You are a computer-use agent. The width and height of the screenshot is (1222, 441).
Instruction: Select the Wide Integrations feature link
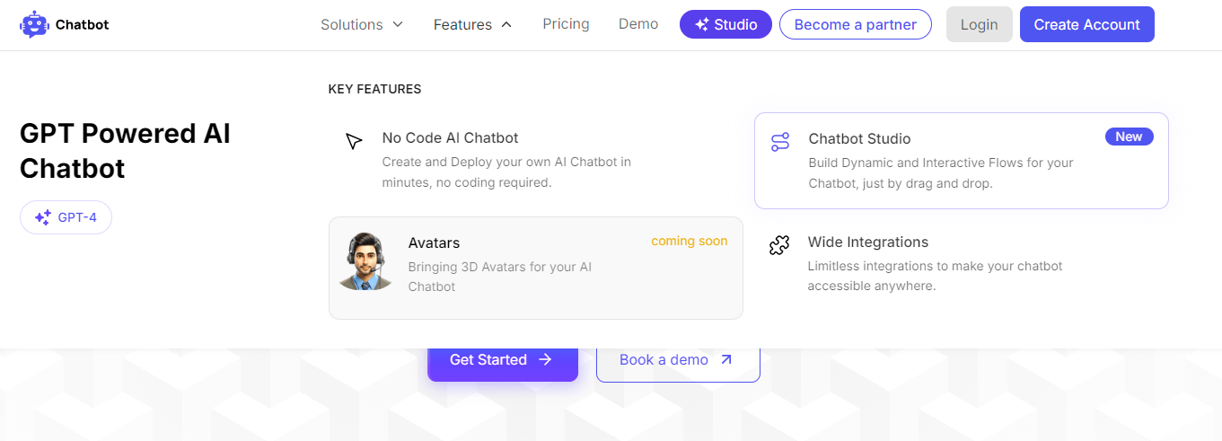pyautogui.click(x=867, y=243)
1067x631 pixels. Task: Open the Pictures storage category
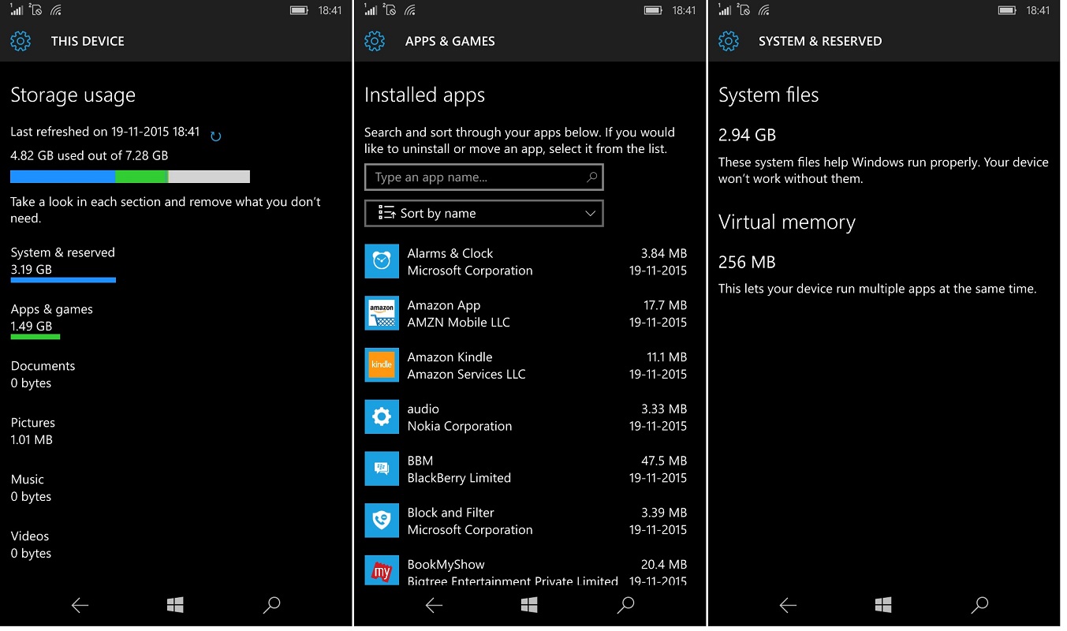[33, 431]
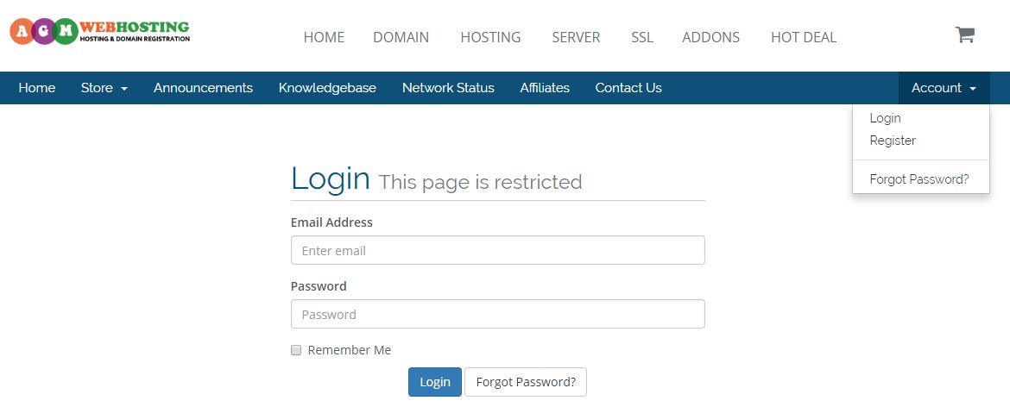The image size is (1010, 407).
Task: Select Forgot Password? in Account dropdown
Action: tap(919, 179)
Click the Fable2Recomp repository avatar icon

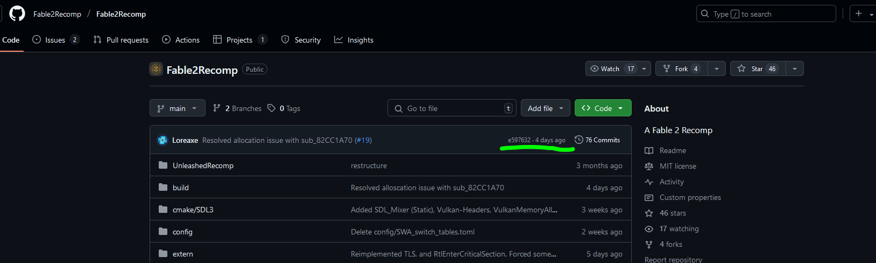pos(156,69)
***
What the exercise asks:
Pictures aside, every entry above must be repeated exactly.

Exercise answer:
You are a computer-use agent. The width and height of the screenshot is (1222, 441).
Instruction: Select the Wide Integrations feature link
pyautogui.click(x=867, y=243)
1067x631 pixels. Task: Open the Pictures storage category
[33, 431]
The image size is (1010, 407).
Task: Select Forgot Password? in Account dropdown
Action: tap(919, 179)
Click the Fable2Recomp repository avatar icon

pos(156,69)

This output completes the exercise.